Knight Frank’s Future of our Cities report also reveals that the technology, media and telecom (TMT) sector has dominated take-up in the first three quarters of 2019 - 23 per cent of the market.

Hotspots in 2019 for TMT in the UK’s regional cities include Leeds, Cardiff and Edinburgh, accounting for 50 per cent, 40 per cent and 34 per cent of take-up in the year-to-date, respectively.

This is significantly higher than in London, where TMT accounted for 21 per cent of take-up, highlighting the growth of the sector outside of the capital. Notable deals include Sky Betting & Gaming’s 135,915 sq ft lease at 4 Wellington Place in Leeds.
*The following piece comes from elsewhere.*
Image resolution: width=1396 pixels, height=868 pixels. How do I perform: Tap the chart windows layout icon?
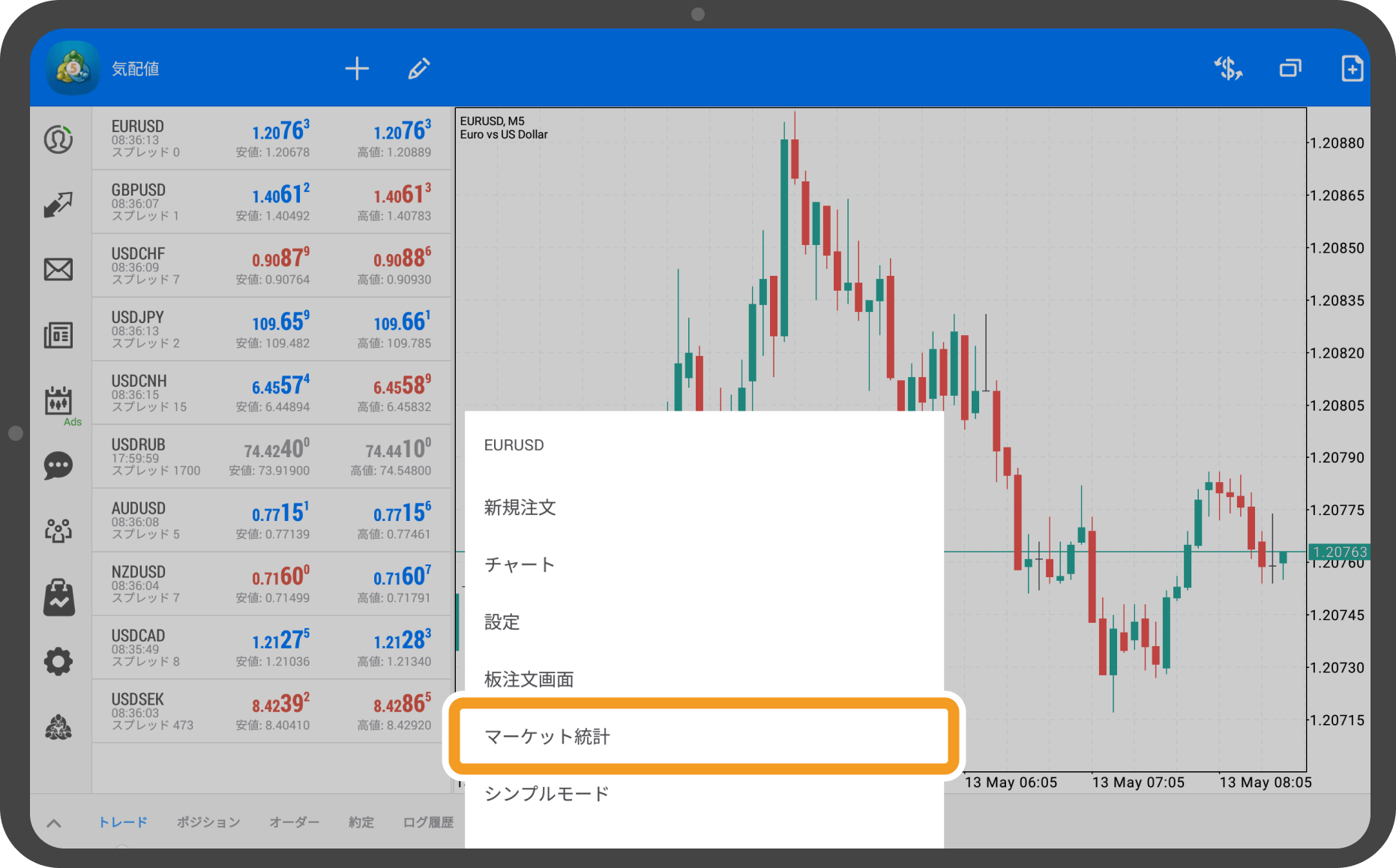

London-based developer Kinrise is currently creating co-working and studio space and facilities at 34 Boar Lane in Leeds for creative, digital and technology businesses.

Darren Mansfield, partner in Knight Frank’s commercial research team, said: “The influence of the technology sector on the economic fortunes of the UK continues to grow. Since 2002, the economic output from tech industries has grown significantly, with further upward trajectory forecast for the next 10 years.
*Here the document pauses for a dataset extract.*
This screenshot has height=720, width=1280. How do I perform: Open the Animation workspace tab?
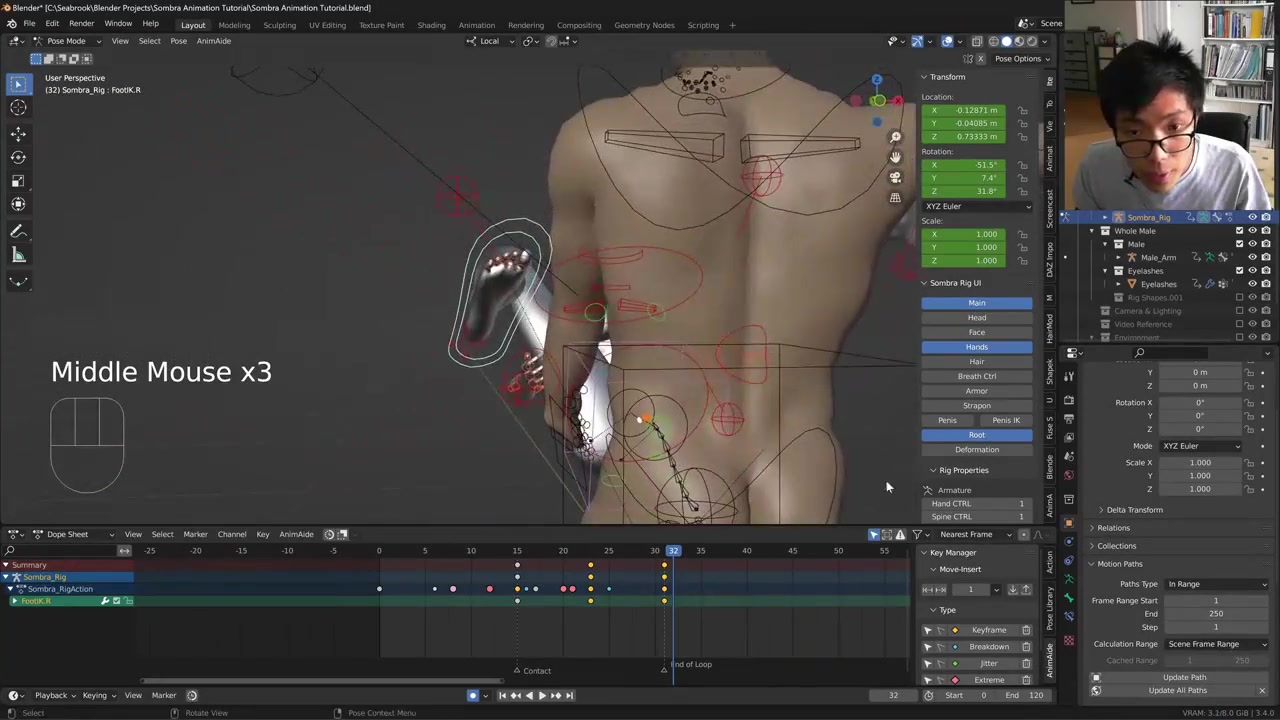pos(476,25)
“This picture of growth is mirrored in the scale of demand for office space being acquired across the UK. The sector representation in the UK’s regional cities has grown considerably from 15% to 23% in the past four years.”

Alastair Graham-Campbell, Partner in the Capital Markets team, added: “Growth on this scale across the UK will generate new requirements and sustain current occupational footprints throughout the next decade.

“Significantly, the definition of the technology sector now extends beyond information, computation and internet-based media. It includes fledgling growth companies pursuing technological innovation, and is widened by the derivatives of the traditional sectors, such as professional services and banking. No longer regarded as just a back-office function, IT forms an essential part of the principle service being provided.”

Knight Frank’s inaugural ‘Future of our cities’ report looks at the key themes impacting 10 of the UK’s regional office markets; Leeds, Sheffield, Aberdeen, Birmingham, Bristol, Cardiff, Edinburgh, Glasgow, Manchester, and Newcastle.